Exercise directions:
Return the records, each one exactly as written.

Entries supplied:
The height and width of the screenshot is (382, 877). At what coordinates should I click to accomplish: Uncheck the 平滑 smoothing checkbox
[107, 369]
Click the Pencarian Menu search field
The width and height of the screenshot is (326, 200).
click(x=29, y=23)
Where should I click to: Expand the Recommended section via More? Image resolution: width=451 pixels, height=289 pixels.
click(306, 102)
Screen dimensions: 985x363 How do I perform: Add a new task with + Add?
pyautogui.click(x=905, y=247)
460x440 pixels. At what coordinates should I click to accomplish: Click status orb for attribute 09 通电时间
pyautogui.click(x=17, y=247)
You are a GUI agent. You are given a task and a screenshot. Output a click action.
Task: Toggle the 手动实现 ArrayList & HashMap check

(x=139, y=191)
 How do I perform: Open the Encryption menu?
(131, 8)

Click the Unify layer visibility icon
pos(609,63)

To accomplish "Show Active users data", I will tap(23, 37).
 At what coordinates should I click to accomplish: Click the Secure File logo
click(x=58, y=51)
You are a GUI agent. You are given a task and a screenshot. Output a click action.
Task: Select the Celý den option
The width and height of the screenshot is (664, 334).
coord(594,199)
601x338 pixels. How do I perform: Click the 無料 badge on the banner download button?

Response box:
The height and width of the screenshot is (382, 877). At what coordinates should I click to accomplish: Uncheck the 平滑 smoothing checkbox
[107, 369]
Click the Pencarian Menu search field
The width and height of the screenshot is (326, 200).
click(x=29, y=23)
Where should I click to: Expand the Recommended section via More? Image resolution: width=451 pixels, height=289 pixels.
click(306, 102)
Screen dimensions: 985x363 How do I perform: Add a new task with + Add?
pyautogui.click(x=905, y=247)
460x440 pixels. At what coordinates should I click to accomplish: Click status orb for attribute 09 通电时间
pyautogui.click(x=17, y=247)
You are a GUI agent. You are given a task and a screenshot. Output a click action.
Task: Toggle the 手动实现 ArrayList & HashMap check

(x=139, y=191)
 How do I perform: Open the Encryption menu?
(131, 8)

Click the Unify layer visibility icon
pos(609,63)

To accomplish "Show Active users data", I will tap(23, 37).
 At what coordinates should I click to accomplish: Click the Secure File logo
click(x=58, y=51)
You are a GUI agent. You are given a task and a screenshot. Output a click action.
Task: Select the Celý den option
The width and height of the screenshot is (664, 334).
coord(594,199)
601x338 pixels. How do I perform: Click the 無料 badge on the banner download button?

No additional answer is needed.